Após responder ao processo, o acusado chegou a ser absolvido por um júri popular em 2013. No entanto, a decisão foi posteriormente contestada, resultando em novo julgamento. Em 2019, ele foi condenado a 10 anos, 10 meses e 18 dias de prisão.
Mesmo após a condenação, recursos apresentados pela defesa permitiram que ele permanecesse em liberdade por vários anos. Em novembro de 2024, chegou a ser preso no Distrito Federal após o encerramento de uma etapa processual, mas acabou beneficiado por uma decisão posterior que anulou aquele entendimento e permitiu sua soltura.
Na análise mais recente, os ministros também examinaram questionamentos da defesa sobre possíveis erros formais no texto da decisão anterior. As correções foram aceitas apenas para ajustes técnicos de redação, sem qualquer alteração no mérito da condenação.

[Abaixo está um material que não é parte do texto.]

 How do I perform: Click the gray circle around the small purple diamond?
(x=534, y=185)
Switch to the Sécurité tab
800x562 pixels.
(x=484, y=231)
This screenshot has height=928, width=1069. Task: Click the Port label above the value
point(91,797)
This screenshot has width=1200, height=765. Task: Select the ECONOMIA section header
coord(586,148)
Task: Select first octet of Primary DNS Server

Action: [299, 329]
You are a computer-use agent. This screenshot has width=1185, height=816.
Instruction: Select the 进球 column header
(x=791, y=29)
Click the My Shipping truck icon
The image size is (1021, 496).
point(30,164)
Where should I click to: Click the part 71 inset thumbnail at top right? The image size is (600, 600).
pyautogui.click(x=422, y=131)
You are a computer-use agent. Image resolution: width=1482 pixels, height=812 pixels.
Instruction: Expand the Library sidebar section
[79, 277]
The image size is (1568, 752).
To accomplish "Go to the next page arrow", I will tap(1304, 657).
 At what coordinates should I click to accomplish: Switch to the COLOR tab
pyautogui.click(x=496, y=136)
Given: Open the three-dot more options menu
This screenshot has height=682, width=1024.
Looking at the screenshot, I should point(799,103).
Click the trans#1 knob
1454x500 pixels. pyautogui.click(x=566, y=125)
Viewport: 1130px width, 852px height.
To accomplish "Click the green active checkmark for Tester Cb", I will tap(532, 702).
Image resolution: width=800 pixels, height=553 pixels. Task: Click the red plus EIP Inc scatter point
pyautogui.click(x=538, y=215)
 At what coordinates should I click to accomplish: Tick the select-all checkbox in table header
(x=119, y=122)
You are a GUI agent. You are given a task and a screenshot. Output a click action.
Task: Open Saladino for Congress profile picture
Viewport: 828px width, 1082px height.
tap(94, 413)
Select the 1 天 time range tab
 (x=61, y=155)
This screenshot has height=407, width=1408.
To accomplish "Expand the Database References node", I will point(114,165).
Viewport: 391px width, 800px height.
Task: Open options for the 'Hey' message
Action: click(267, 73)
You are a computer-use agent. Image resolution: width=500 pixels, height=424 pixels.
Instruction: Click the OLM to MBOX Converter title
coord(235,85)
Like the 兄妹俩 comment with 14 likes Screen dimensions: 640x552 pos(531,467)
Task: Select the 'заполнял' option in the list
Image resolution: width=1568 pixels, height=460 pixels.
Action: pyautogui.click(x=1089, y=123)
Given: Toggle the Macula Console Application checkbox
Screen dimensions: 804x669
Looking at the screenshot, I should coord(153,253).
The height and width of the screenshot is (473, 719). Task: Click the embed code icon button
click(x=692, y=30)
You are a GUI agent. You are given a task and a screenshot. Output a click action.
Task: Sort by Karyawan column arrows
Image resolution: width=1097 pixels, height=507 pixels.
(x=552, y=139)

Embora tenha determinado o avanço da execução da pena, o Superior Tribunal de Justiça não expediu ordem direta de prisão. Caberá agora à Justiça da Bahia avaliar o histórico processual atualizado, considerar eventual período já cumprido pelo condenado e definir os procedimentos necessários para o início da execução da pena.
O caso voltou a chamar atenção nos últimos meses após a descoberta de que o condenado havia retornado às salas de aula da rede pública. A situação gerou forte repercussão entre pais, alunos e profissionais da educação, levando à interrupção de suas atividades no sistema de ensino.